= TAREFAS OBRIGATÓRIAS =
(a) Responda às perguntas seguintes com base no texto sobre o imposto digital em Angola.
(i) Que serviços digitais o jurista aponta como exemplos a tributar?
(ii) Segundo o jurista, que princípio permite ao Estado angolano tributar empresas digitais sem presença física em Angola?
(iii) Segundo Alexandre Sérgio Manganda, o que pode acontecer se não houver um estudo profundo antes da implementação?
(b) Escreva a continuação do texto sobre o imposto digital em Angola, a partir do ponto em que termina.

= TEXTO APRESENTADO =
━━━━━━━━━━━━━━━━━━━━━━━━━━━━━━
Para o jurista, a regulamentação do imposto digital permitirá uma “concorrência equitativa” entre as empresas digitais e tradicionais, porquanto o comércio electrónico gera rendimento que constitui garantia da existência de capacidade contributiva. Pelo que, considera existir injustiça tributária e recomenda reformas urgentes. “O Estado angolano deve fazer uma reforma pontual no sistema tributário das empresas, criando vários critérios, entre os quais, o critério ‘user value creation’, verificação das transacções financeiras, obrigatoriedade informativa, impostos digitais sobre os serviços digitais”, propõe. E avança alguns serviços digitais a serem tributados, como é o caso da publicidade direccionada e actividades de intermediação digital que facilitem a venda de bens e serviços. “Nesta vertente, aplica-se o princípio da tributação nas receitas e a não tributação nos lucros. Mediante este princípio, que é muito recorrente na tributação digital, o Estado angolano pode tributar empresas digitais sem a sua presença física em Angola”, defende.

O economista Alexandre Sérgio Manganda, por sua vez, considera que, antes da implementação, é necessário que o Estado estude as “hipóteses factíveis”, porque, se “não houver um estudo profundo, pode gerar distorções económicas” com impacto negativo na inflação. “Faz sentido pensar numa forma de tributação que quebre paradigmas. O imposto digital seria o reflexo dessa nova era digital aplicada à tributação, que é a forma mais moderna de as empresas conseguirem financiar o Estado”, assinala.
━━━━━━━━━━━━━━━━━━━━━━━━━━━━━━
= CONTEÚDO DOS REGISTOS =
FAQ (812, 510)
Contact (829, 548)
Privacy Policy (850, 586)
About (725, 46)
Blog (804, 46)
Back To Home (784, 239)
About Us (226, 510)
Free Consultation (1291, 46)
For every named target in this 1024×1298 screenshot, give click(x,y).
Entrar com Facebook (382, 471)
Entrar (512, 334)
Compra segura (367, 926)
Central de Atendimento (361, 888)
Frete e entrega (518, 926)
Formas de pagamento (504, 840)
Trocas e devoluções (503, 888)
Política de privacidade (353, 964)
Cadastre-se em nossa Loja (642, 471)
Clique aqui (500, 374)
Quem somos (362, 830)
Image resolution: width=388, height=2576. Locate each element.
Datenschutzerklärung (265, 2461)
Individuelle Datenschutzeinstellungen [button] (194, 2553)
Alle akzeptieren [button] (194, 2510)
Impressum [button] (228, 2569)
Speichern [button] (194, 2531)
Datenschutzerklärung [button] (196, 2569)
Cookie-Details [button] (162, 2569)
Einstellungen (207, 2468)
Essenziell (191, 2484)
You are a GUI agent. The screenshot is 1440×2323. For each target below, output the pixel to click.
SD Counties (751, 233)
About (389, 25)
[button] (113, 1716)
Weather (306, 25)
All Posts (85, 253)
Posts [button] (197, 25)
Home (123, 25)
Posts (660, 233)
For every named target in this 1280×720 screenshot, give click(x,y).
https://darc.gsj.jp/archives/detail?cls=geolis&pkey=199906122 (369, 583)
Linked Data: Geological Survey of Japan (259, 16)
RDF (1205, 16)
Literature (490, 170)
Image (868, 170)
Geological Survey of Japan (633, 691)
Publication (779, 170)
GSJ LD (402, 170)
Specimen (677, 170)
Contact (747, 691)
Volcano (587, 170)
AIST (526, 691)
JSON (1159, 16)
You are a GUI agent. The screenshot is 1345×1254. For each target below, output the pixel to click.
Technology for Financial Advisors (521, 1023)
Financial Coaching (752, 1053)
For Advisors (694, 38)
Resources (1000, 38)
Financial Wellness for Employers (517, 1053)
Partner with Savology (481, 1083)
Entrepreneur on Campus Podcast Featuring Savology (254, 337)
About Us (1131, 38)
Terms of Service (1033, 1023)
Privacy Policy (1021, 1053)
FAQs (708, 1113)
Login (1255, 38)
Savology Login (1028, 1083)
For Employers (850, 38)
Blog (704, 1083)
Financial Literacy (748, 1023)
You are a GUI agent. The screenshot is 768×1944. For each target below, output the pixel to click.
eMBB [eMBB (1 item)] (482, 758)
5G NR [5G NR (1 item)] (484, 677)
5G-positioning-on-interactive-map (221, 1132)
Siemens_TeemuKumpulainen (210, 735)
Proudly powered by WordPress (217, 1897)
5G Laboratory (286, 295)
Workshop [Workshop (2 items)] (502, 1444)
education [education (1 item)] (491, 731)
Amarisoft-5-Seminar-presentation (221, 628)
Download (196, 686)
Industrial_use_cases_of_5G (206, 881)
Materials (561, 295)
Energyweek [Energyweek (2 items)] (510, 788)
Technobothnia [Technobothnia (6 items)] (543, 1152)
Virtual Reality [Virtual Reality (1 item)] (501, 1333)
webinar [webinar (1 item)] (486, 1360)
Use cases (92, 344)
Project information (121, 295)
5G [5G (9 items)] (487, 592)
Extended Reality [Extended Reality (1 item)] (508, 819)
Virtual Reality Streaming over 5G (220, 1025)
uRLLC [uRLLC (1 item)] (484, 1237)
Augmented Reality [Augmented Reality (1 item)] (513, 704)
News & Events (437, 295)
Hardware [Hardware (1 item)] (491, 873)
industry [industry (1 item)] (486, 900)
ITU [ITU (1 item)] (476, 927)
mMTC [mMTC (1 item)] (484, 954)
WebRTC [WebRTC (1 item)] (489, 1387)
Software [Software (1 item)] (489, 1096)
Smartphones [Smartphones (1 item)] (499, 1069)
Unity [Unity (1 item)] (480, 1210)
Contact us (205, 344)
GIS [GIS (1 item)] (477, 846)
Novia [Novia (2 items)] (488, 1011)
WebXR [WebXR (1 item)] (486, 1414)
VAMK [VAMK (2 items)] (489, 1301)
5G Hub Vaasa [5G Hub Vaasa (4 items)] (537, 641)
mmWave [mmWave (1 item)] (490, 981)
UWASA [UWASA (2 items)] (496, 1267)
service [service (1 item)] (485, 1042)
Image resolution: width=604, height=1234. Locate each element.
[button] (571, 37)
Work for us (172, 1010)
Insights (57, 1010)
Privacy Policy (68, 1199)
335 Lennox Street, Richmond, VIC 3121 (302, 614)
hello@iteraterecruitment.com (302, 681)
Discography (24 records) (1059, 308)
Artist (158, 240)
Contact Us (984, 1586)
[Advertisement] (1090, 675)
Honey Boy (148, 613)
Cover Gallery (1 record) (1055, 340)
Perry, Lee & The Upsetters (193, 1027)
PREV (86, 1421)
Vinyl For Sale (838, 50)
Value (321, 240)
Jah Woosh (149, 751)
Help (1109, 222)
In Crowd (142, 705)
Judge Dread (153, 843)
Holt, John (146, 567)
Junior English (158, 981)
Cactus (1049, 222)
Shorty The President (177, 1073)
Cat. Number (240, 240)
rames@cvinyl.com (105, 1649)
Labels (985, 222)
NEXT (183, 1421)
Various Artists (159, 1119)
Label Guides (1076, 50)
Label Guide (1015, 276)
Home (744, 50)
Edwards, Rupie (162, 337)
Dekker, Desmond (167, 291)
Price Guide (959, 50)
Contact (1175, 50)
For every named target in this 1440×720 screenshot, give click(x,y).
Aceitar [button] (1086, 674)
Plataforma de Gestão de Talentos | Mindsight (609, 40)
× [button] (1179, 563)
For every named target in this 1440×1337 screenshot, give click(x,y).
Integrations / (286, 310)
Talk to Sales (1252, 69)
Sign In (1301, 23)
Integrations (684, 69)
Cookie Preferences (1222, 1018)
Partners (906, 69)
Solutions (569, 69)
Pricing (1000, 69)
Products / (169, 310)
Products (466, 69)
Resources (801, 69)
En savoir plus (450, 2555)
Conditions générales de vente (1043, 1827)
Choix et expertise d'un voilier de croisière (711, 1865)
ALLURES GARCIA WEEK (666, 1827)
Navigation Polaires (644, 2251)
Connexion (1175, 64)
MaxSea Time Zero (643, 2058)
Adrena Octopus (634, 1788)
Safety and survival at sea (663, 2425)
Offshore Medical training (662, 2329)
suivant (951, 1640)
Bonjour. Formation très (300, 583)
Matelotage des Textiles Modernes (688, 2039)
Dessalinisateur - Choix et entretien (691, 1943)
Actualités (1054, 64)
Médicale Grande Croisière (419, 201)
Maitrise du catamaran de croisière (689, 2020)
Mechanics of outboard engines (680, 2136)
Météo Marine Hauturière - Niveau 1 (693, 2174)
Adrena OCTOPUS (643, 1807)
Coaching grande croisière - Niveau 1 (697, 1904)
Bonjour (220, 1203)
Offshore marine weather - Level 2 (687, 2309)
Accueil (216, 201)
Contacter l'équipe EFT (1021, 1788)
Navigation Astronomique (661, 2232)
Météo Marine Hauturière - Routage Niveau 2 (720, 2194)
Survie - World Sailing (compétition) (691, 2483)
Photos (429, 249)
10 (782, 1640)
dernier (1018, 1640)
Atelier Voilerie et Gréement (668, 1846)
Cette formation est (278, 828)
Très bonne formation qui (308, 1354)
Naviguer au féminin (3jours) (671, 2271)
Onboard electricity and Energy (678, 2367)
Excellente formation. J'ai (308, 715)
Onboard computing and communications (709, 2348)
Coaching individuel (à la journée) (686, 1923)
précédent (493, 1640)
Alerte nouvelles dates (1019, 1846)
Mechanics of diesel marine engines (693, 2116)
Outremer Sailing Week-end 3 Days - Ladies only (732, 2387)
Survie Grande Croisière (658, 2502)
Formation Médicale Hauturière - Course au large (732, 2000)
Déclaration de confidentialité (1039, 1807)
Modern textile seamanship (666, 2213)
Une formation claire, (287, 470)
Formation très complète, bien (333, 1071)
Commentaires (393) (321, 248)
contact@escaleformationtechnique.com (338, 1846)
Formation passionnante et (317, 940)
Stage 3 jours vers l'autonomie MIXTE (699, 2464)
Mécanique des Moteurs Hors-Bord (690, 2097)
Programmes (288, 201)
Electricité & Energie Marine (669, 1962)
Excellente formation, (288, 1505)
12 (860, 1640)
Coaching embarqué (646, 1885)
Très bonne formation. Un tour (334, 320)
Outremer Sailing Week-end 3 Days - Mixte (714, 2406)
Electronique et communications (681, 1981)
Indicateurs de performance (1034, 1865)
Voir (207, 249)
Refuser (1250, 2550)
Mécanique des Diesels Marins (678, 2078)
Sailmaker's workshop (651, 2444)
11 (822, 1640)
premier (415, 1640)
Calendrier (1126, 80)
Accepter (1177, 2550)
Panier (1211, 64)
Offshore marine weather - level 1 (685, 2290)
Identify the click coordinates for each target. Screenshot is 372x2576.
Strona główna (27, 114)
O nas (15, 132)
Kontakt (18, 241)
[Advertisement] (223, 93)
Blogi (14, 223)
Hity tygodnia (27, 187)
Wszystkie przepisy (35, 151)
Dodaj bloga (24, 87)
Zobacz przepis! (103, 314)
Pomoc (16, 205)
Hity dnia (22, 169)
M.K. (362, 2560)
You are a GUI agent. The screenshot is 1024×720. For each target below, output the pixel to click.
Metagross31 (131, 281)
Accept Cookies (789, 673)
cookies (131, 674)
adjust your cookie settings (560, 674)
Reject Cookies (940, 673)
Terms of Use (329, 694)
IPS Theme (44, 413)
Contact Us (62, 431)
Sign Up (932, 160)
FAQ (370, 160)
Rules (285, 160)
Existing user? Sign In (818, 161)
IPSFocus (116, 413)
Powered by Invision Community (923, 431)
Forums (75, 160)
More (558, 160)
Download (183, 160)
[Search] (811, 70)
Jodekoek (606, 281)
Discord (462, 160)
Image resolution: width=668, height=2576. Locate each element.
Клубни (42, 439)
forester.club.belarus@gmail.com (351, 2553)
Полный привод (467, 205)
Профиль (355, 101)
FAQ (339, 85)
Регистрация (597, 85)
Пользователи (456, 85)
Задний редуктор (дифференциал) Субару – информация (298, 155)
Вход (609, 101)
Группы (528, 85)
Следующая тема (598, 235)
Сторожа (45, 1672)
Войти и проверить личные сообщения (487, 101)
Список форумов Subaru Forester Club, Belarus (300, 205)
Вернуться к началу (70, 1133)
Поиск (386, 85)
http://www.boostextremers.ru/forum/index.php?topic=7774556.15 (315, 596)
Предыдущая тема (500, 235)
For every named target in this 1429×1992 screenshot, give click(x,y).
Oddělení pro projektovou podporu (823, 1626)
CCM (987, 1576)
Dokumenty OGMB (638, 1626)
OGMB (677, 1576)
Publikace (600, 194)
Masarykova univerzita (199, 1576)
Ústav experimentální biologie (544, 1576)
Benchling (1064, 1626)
━━━━━━━━━━━━━━━━━━━━━━━━━━━━━━
= RESPOSTAS ABAIXO =
(a)
(i) A publicidade direccionada e as actividades de intermediação digital que facilitem a venda de bens e serviços.
(ii) O princípio da tributação nas receitas e da não tributação nos lucros.
(iii) Podem gerar-se distorções económicas, com impacto negativo na inflação.

(b)
O também fundador e CEO da startup de venda de produtos agrícola, Field Right, defende ser “fundamental” para se manter certa estabilidade na arrecadação tributária, mas adverte ser um processo que demora. “Não é uma coisa que se implemente da noite para o dia, deve ser analisada com cuidado e tem de ser feita de uma maneira bem planeada”, insiste.

Já para o economista Daniel Sapateiro, há dois critérios que podem mudar o paradigma tradicional de tributação: onde e o que tributar. Quanto ao primeiro critério, escreve, deverão estar sujeitas a imposto as empresas digitais que tenham uma presença digital relevante. “Sendo assim consideradas aquelas que excedam, por exemplo, 100 milhões de kwanzas de rendimentos anuais, que tenham celebrado mais de mil contratos empresariais de serviços digitais ou que excedam 10 mil utilizadores”, sugere. No caso do segundo critério (o que tributar), propõe que serão relevantes “os rendimentos criados pela venda de espaço publicitário online, ou os provenientes de plataformas de comércio electrónico ou aqueles que são gerados pela venda de dados dos utilizadores, como são as aplicações para telefones e tablets para um conjunto variado de serviços: entrega de bens alimentares, mercadorias de pequeno porte, serviço de táxi.”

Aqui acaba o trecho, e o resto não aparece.